Please could you confirm receipt of this email (with thoughts on key learning needs and what you hope to get out of the placement).
Best wishes
Dr
For student engagement and learning on placement, having a sense of belonging matters. Students need to feel that they matter, and are not just in the way - it enhances learning, reduces burnout. Click here to better understand how to achieve this in the GP3 placement.
This is the essence of the GP3 placement. Students should meet patients both face to face as well as remotely over phone or video, different skills may be brought out in either of these. The GP tutor should gradually allow students to engage more with patients as they gain in confidence and ability. If the placement is in Term 1 they will be less confident and may want to observe to begin with.
We receive consistent feedback from students that they want more exposure to patients.
There are opportunities to undertake remote consultations and (pre-recorded) virtual patient encounters if required. Resources are included here in this guide. Share the benefits with students if you use them:
They require good history taking skills
They offer less opportunity for examination
They invite development of patient management (e.g. can stop the consultation and discuss management plan and then return to the consultation to practice this)
They invite development of the ability to triage which patients need to come in for review
If you require access to the Virtual Primary Care (VPC) platform then please contact Kate Scurr (k.j.scurr@qmul.ac.uk) who can assist with this.
Students' role in the third year is to learn with, from and for patients. The key things to remember are that patients need to know who they are and need willingly to give informed consent to help in their learning. The information that patients need to enable them to give informed consent includes what will be involved, a true estimate of how long it will take and the fact that it is for students' education and whether they say 'yes' or 'no' will not affect their care.

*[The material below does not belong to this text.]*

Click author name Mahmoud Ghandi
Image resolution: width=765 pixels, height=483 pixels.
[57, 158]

Students should explain that they have the same duty of confidentiality as other professionals, namely that they will not discuss the patient outside of the clinical team or their learning group. Most patients will be happy to help students learn. If the patient prefers that students don’t examine them, students should thank the patient very politely and then move on to the next patient. Patients might well feel up to it next time the student speaks to them.

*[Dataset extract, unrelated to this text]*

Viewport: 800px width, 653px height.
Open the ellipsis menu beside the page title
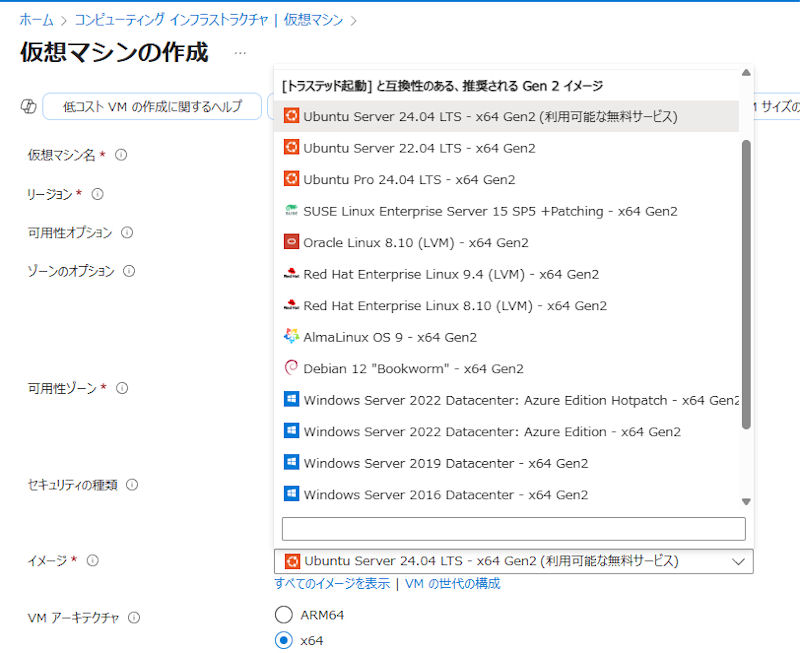click(240, 53)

Student: "Hello, my name is ***, I’m a third-year medical student attached to Dr ***. I’m currently learning how to take a medical history and I was wondering if you might allow me to talk with you before you see the GP. It will take about 10 minutes It’s just for my learning, so no problem if you say no."
Obviously, students should never pressure a patient to allow them to examine them – consent is a gift from the patient and should be given freely. Also, the students should never allow the patient to misunderstand who they are – if they say "Yes, of course doctor", for example, students should correct them: "Oh no, I’m not a doctor yet, I’m a student doctor and I’m just here to learn." Not only is this the right and ethical thing to do, but it also stops students from getting into trouble if a patient assumes that they are qualified.
Your GP tutor will:
Email you prior to placement to let you know where to come etc.
Introduce you to themselves, the practice, the team, the processes and how things work in general practice.
Do a learning needs assessment when you first attend the practice.
Do a one-to-one inclusive induction at the start of the placement
Offer you debrief opportunities after seeing patients.
Offer you an individual mid-placement one-to-one check-in.
Offer you feedback on your clinical, consulting and professionalism skills.